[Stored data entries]
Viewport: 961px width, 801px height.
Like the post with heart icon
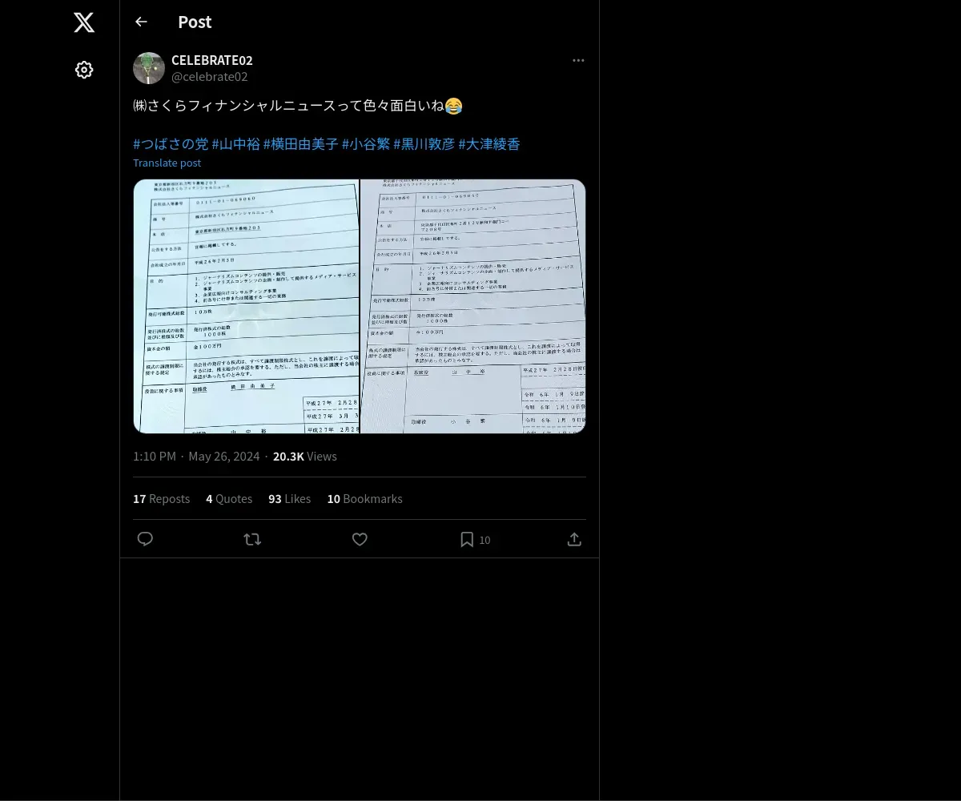point(360,539)
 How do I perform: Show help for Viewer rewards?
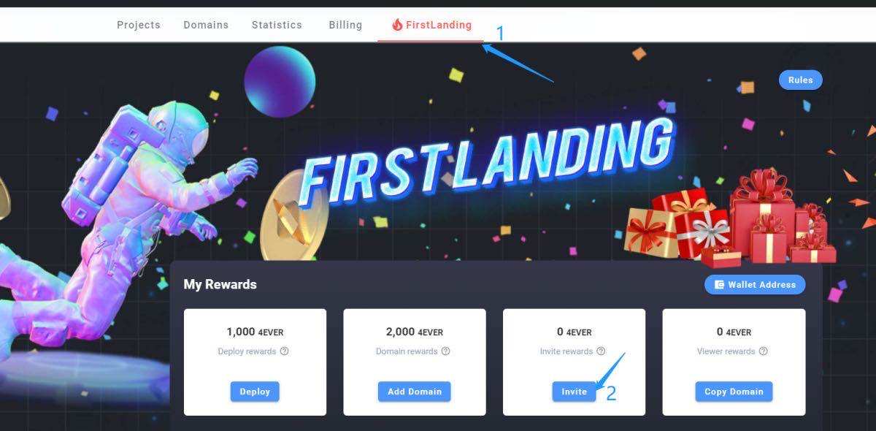click(763, 351)
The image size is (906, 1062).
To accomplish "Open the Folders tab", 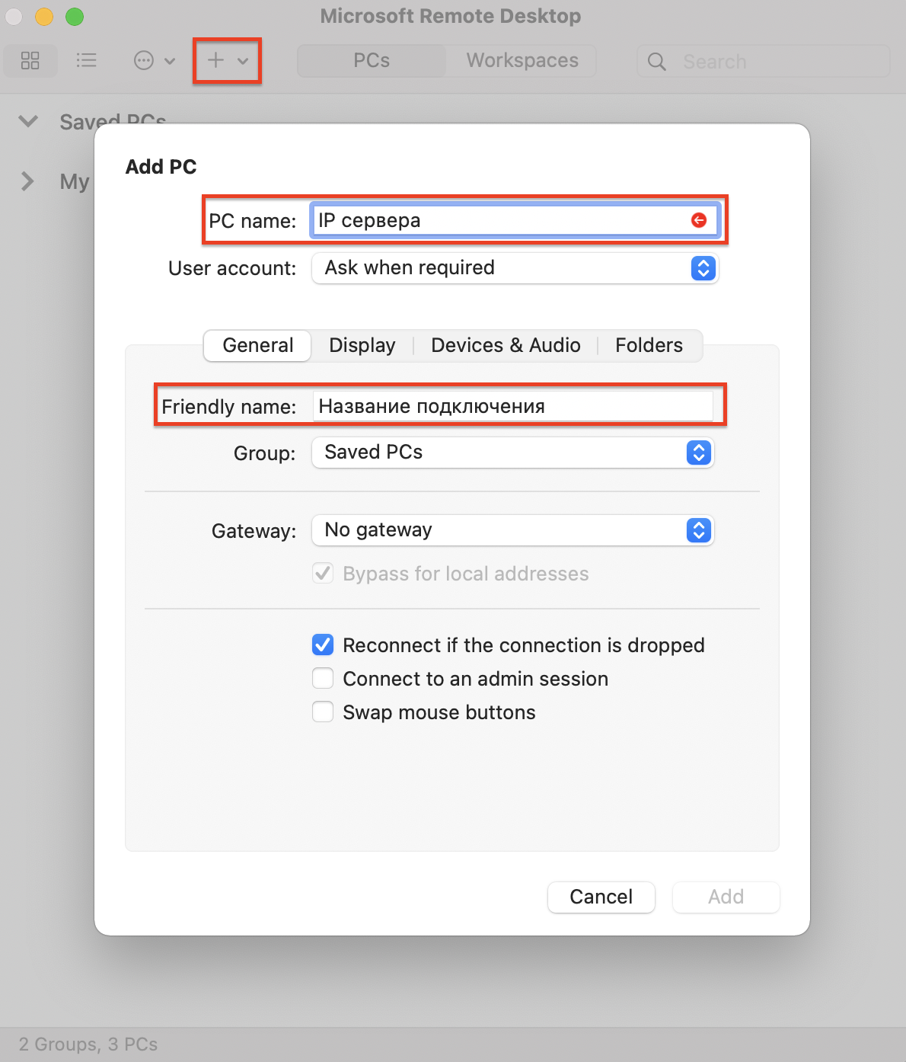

Try it:
Leave out the pictures, then return every line of the data exactly.

Reply:
Viewport: 961px width, 801px height.
Like the post with heart icon
point(360,539)
 How do I perform: Show help for Viewer rewards?
click(763, 351)
The image size is (906, 1062).
To accomplish "Open the Folders tab", 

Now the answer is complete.